Maurice Fountain

No. 78, 99, 92
- Position: Defensive end

Personal information
- Born: September 22, 1982 (age 43) Camden, South Carolina, U.S.
- Listed height: 6 ft 3 in (1.91 m)
- Listed weight: 268 lb (122 kg)

Career information
- High school: Camden
- College: Clemson
- NFL draft: 2005: undrafted

Career history
- Manchester Wolves (2007); Utah Blaze (2008); Miami Dolphins (2008)*; New York Sentinals/Hartford Colonials (2009–2010); Seattle Seahawks (2010–2011)*; Philadelphia Eagles (2011–2012)*; Pittsburgh Power (2014);
- * Offseason or practice squad member only

Awards and highlights
- UFL champion (2011); AFL All-Rookie Team (2008);

Career AFL statistics
- Total tackles: 15
- Sacks: 5.5
- Forced fumbles: 1
- Stats at ArenaFan.com
- Stats at Pro Football Reference

= Maurice Fountain =

American football player (born 1982)

Gregory Maurice Fountain (born September 22, 1982) is an American former football defensive tackle. He was first signed by the Manchester Wolves of AF2 as a free agent in 2007. He played college football at Clemson.

Fountain was also a member of the Utah Blaze, Miami Dolphins, Hartford Colonials, Las Vegas Locomotives, Seattle Seahawks, Philadelphia Eagles, and Pittsburgh Power.

==Early life==
As a senior at Camden High School in South Carolina in 1999, Fountain was a starter on the defensive line and as tight end. Fountain, whom friends refer to as "Moe," was a two-time All-Region player for the Bulldogs. He was a key cog on a stingy Bulldogs defense that held opposing offenses to 8.4 points per game in 1999.

The Bulldogs finished with double-digit wins (10–2) for the first time since the 1990 state championship team while earning a share of the Region IV-AAA title. Following the season, Fountain received an invitation to play in the North-South All-Star Game in Myrtle Beach, South Carolina) where he was named MVP.

==College career==
Fountain continued to hone his skills at Fork Union Military Academy, earning the Defensive MVP award following the 2000 season before signing with Clemson University (2001–04). While with the Tigers, Fountain earned the Defensive 12th-Man Award along with the Most Improved Defensive End in the Weight Room Award.

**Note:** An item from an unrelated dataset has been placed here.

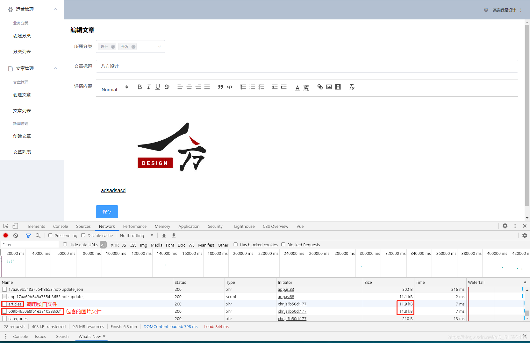Insert an image into the article content
This screenshot has width=530, height=343.
(329, 87)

As a testament to his endurance, Fountain, who played in three bowl games including the win over No. 6 Tennessee in the 2004 Peach Bowl, became the second Tiger in school history to play in 50 games during his career.

==Professional career==
After going undrafted by the NFL in 2005, Fountain took some time off from football before resurfacing in the AF2 League, where he had a breakout rookie season with the Manchester Wolves in 2007. During that season, Fountain set a franchise record with 13 sacks and earned several team and league honors before being signed by the Utah Blaze during the AFL free agency period. Fountain finished second on the Blaze in sacks and was named to the AF1 All-Rookie Team in his only season in 2008. Fountain was signed by the Miami Dolphins during 2008 NFL training camps but was released during the final cuts prior to the start of the regular season.

Fountain continued to play professionally in the United Football League (UFL) with the Hartford Colonials. Formerly the New York Sentinels, the team drafted Fountain with their fifth pick in the 2009 "Premiere" Season Draft.

On August 20, 2011, Fountain re-signed with the Seattle Seahawks. He was released on September 3, 2011, re-signed to the Seahawks' practice squad the following day, and then was released from the practice squad on September 6, 2011.

The Philadelphia Eagles signed Fountain to their practice squad on November 22, 2011. At the conclusion of the 2011 season, his practice squad contract expired and he became a free agent. He was re-signed to the active roster on January 2, 2012.